There is power in acceptance. What is-is and if you can accept that there are things you simply cannot change, you will transform your life. I get a lot of peace from this lesson and reflect often on one particular edition of Maria Shriver's Sunday Paper called “The Power of Acceptance” where she talks about her own father's dementia. She wrote:
“When my father was diagnosed with Alzheimer’s, I heard the words, but it took me several years to accept the realities of the disease.
I’ll never forget one moment when we were sitting outside in his backyard together. It was just a few years after he was diagnosed. There was traffic racing by on a nearby highway, but he thought he heard water flowing.
“Don’t you love the sound of that water?” my father asked me.
I corrected him. “No daddy, that’s traffic.”
He shook his head and insisted that he heard water. I corrected him several times until finally, I accepted his version of reality.
“Wow, Daddy, I hear the water, too,” I said. “It’s so calming.”
He smiled and nodded, relieved that I had met him where he was.”
As I held that elephant through the window of my truck, I looked at my mom smiling at me and I remembered Maria’s words. I needed to meet my mom where she is now. This is my mom’s current reality. While we wish we could have the feisty, tenacious mom we grew up with back, dementia is her new reality. Correcting her will not make dementia go away and won’t make me or my sweet mom feel better about our new life now. We know with dementia you’re unable to remember current events but your memories from years ago seem to press through. I think those good memories of trips with her family bring her peace and perhaps she wanted to share some of that peace with me. Perhaps an angel above wanted to bring me some peace too and didn’t stop pressing until that elephant was mine. Thank you Maria Shriver for bringing Jordana in that moment. Thank you for reminding me that it is better to be patient and kind than to always be right.

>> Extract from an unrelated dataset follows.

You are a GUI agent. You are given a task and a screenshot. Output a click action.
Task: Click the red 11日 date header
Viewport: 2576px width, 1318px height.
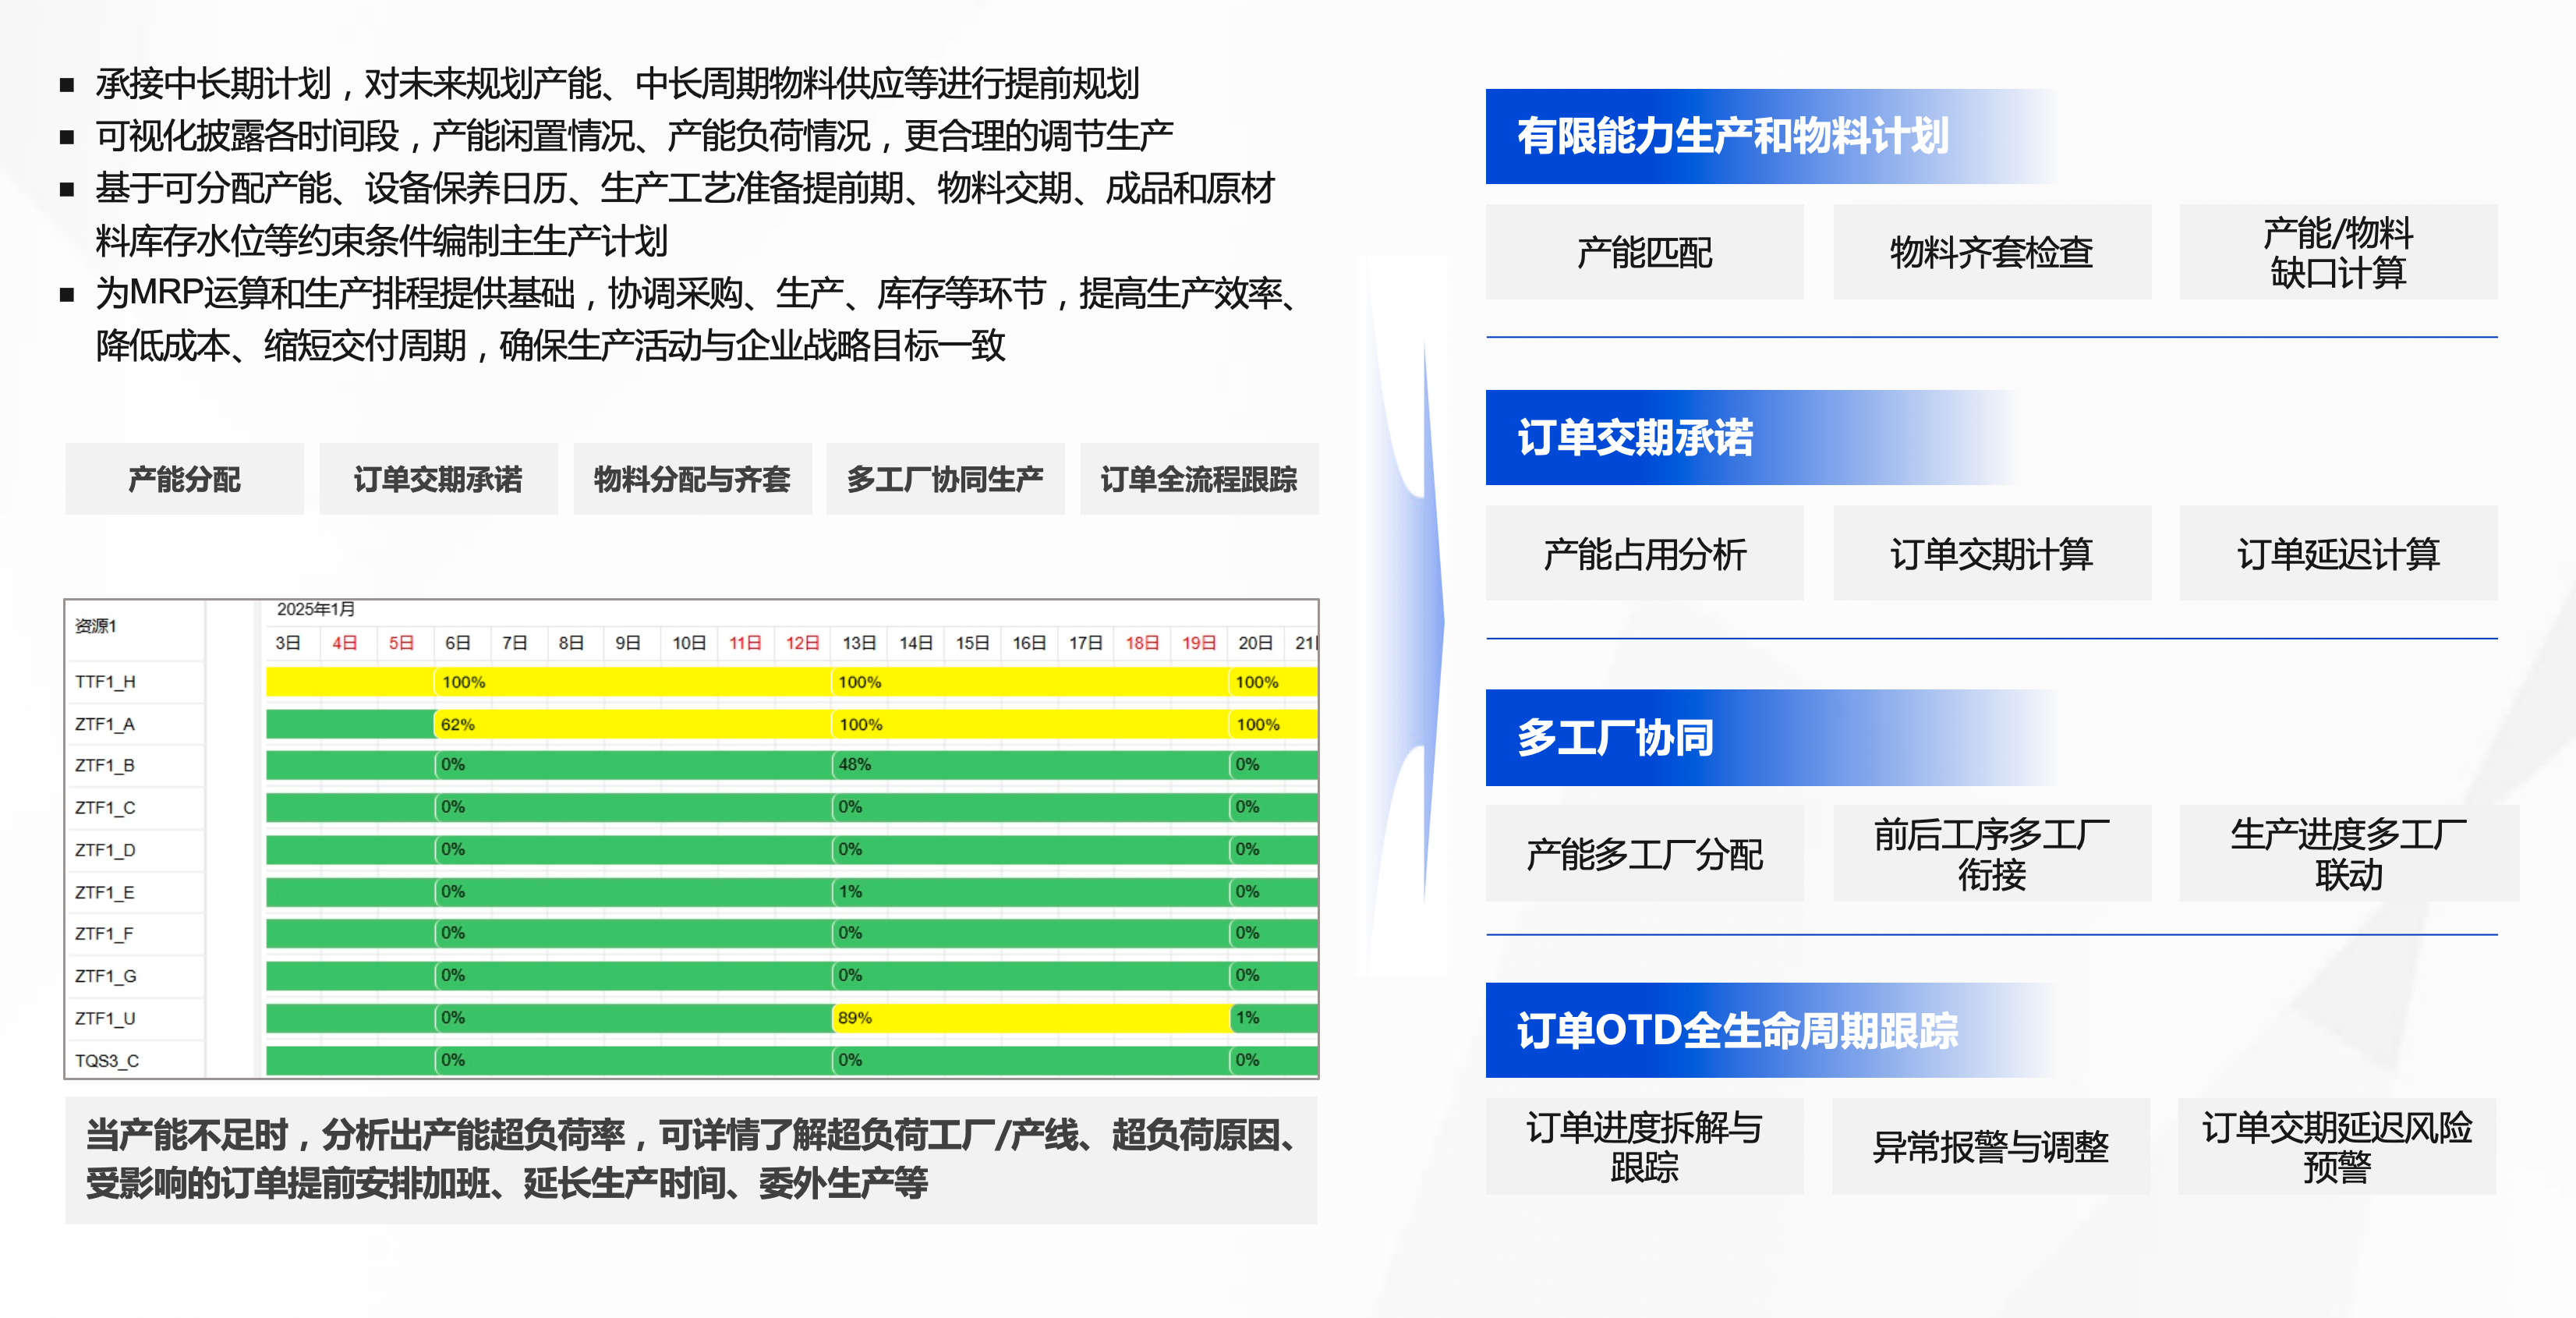745,643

It’s not always important to win, acceptance brings you peace and deeper understanding of what life is really about. Goes the same with people and conflict - some people are who they are and accepting them for who they are will bring you peace. But, be careful with what you accept, patience is needed with the things outside of your control, like losing my sweet daughter or my mom’s diagnosis and the wisdom to change the things you can, like your perception of these extremely difficult trials we will all face someday and the wisdom that there is a greater purpose to life than what your human eyes will tell you.